Counter([ng.text.lower() for n in [2,4] for ng in ngrams(doc_text, n)]).most_common(10)

Textacy can use graph based keyword extraction methods.

* TextRank (focuses on words)
* SingleRank (focueses on phrases)

In [None]:
from textacy import keyterms

keyterms.textrank(
    doc_text,
    normalize = "lemma",
    n_keyterms=10,
)

In [None]:
textacy.keyterms.singlerank(
    doc_text,
    normalize = "lemma",
    n_keyterms=10,
)

Extract entities from the doc:

In [None]:
import math
from collections import Counter 
words = [tok for tok in doc_text if tok.is_alpha and not tok.is_stop]
word_probs = {tok.text.lower(): tok.prob for tok in words}

freqs = Counter(tok.text for tok in words)

In [None]:
from wordcloud import WordCloud
print(len(freqs))
wordcloud = WordCloud(background_color="white", max_words=30, scale=1.5).generate_from_frequencies(freqs)
image = wordcloud.to_image()
image.save("./wordcloud.png")

In [None]:
from IPython.display import Image 
Image(filename='./wordcloud.png')

In [None]:
sample_df = train_data.groupby('label').apply(lambda x: x.sample(frac=0.2))

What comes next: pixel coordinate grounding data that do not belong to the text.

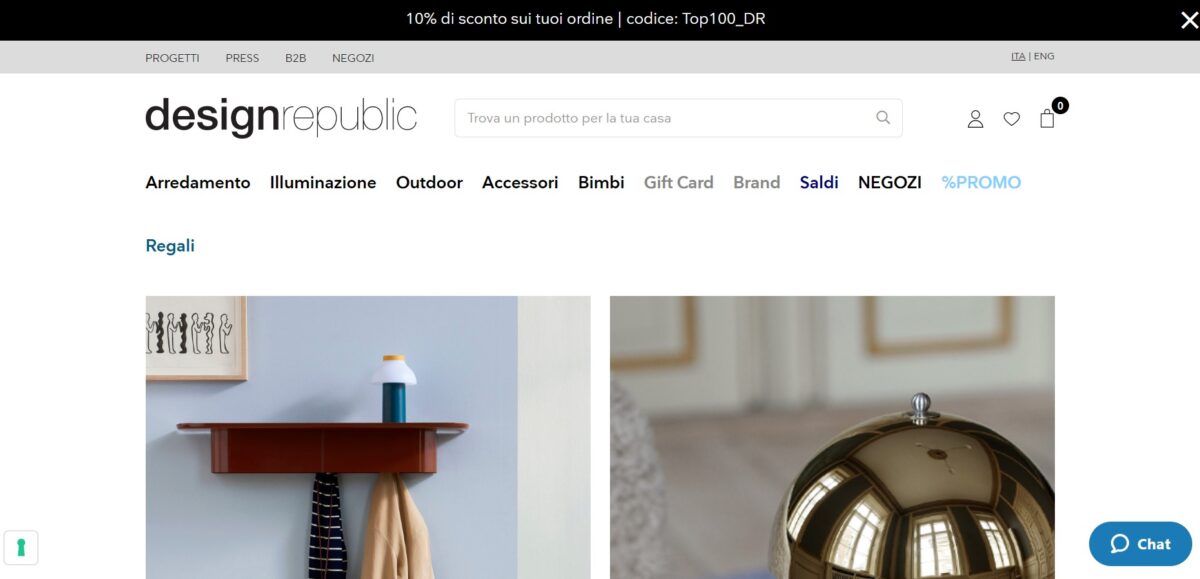1200x579 pixels.
Task: Click the search magnifier icon
Action: tap(883, 117)
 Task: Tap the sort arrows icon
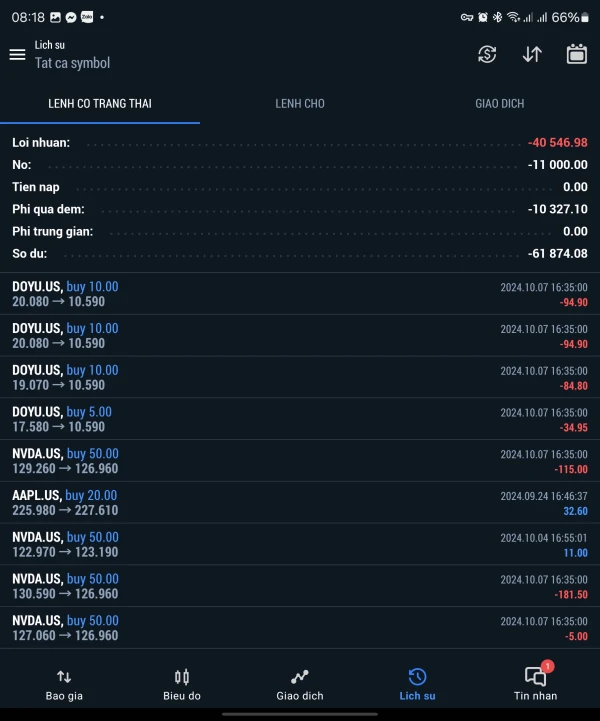click(532, 54)
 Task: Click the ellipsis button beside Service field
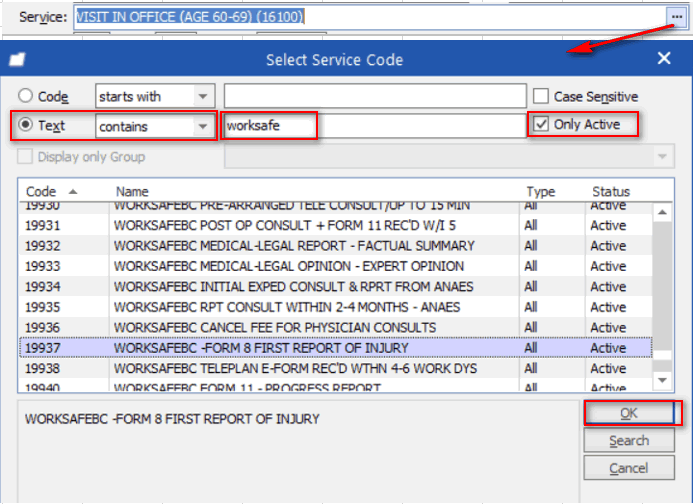[678, 17]
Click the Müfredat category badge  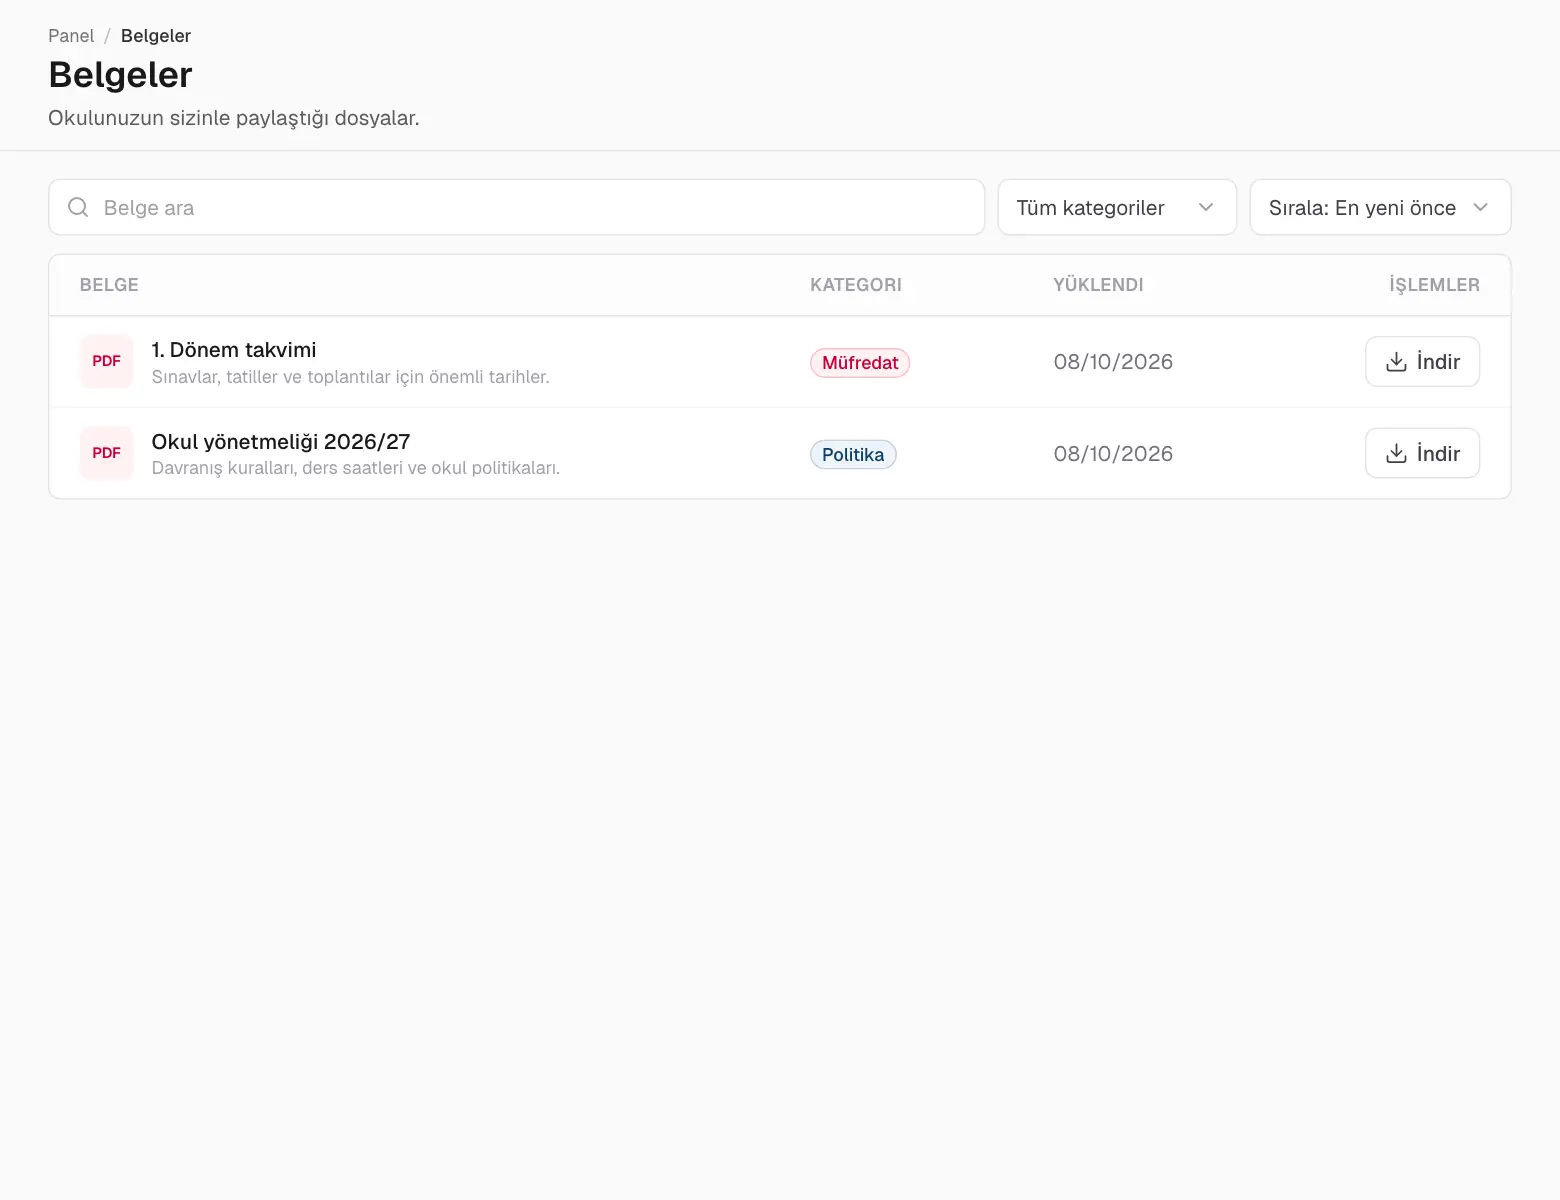860,363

We add a new column to the table which will contain the cleaned and preprocessed text

In [None]:
from tqdm import tqdm

clean_text = []
for text in tqdm(sample_df['text']):
    doc = nlp(text)
    words = []
    for tok in doc:
        if not tok.is_stop and tok.is_alpha:
            words.append(tok.lemma_)
    clean_text.append(words)

# Add cleaned text to dataframe
sample_df['clean_text'] = clean_text
sample_df.head()

In [None]:
# Set variables for dependent and independent variables
labels = sample_df.label.tolist()
data = sample_df['clean_text'].tolist()

In [None]:
import gensim
from tqdm import tqdm
from sklearn.model_selection import train_test_split as split
import numpy as np

In [None]:
# We use the pretrained glove embedding
# To handle the Seq2Vec method, we take the mean of the word-vectors
def vectorize(tr_data, tst_data):
    print('\nLoading existing glove model...')
    embedding_file = "glove.6B.100d.txt"

    model = gensim.models.KeyedVectors.load_word2vec_format(embedding_file, binary=False)
    vectorizer = model.wv
    vocab_length = len(model.wv.vocab)
    
    tr_vectors = [
        np.array(np.mean([vectorizer[word] if word in model else np.zeros((100,)) for word in article], axis=0)) for article in tqdm(tr_data,'Vectorizing')
    ]
    
    tst_vectors = [
        np.array(np.mean([vectorizer[word] if word in model else np.zeros((100,)) for word in article], axis=0)) for article in tqdm(tst_data,'Vectorizing')
    ]
    
    return tr_vectors, tst_vectors

In [None]:
def get_features_and_labels(data, labels):
    tr_data,tst_data,tr_labels,tst_labels = split(data,labels,test_size=0.3)
    
    tst_vecs = []
    tr_vecs = []
    tr_vecs, tst_vecs = vectorize(tr_data, tst_data)    
    return tr_vecs, tr_labels, tst_vecs, tst_labels

In [None]:
tr_vecs, tr_labels, tst_vecs, tst_labels = get_features_and_labels(data, labels)

In [None]:
from sklearn.ensemble import RandomForestClassifier, AdaBoostClassifier
from sklearn.svm import SVC
from sklearn.linear_model import LogisticRegression
from sklearn.pipeline import Pipeline
from sklearn.model_selection import cross_val_score

### You can try different classifiers as well
- Multiple are available from [scikit-learn](https://scikit-learn.org/stable/auto_examples/classification/plot_classifier_comparison.html)

In [None]:
rf  =  RandomForestClassifier(n_estimators=100, verbose=True, n_jobs=-1)
svc = SVC()
lr  = LogisticRegression(n_jobs=-1)

In [None]:
rf.fit(tr_vecs, tr_labels)
svc.fit(tr_vecs, tr_labels)
lr.fit(tr_vecs, tr_labels)

In [None]:
from sklearn.metrics import accuracy_score
print(type(tst_vecs))
rf_pred = rf.predict(tst_vecs)
svc_pred = svc.predict(tst_vecs)
lr_pred = lr.predict(tst_vecs)
print("Random Forest Test accuracy : {}".format(accuracy_score(tst_labels, rf_pred)))
print("SVC Test accuracy : {}".format(accuracy_score(tst_labels, svc_pred)))
print("Logistic Regression Test accuracy : {}".format(accuracy_score(tst_labels, lr_pred)))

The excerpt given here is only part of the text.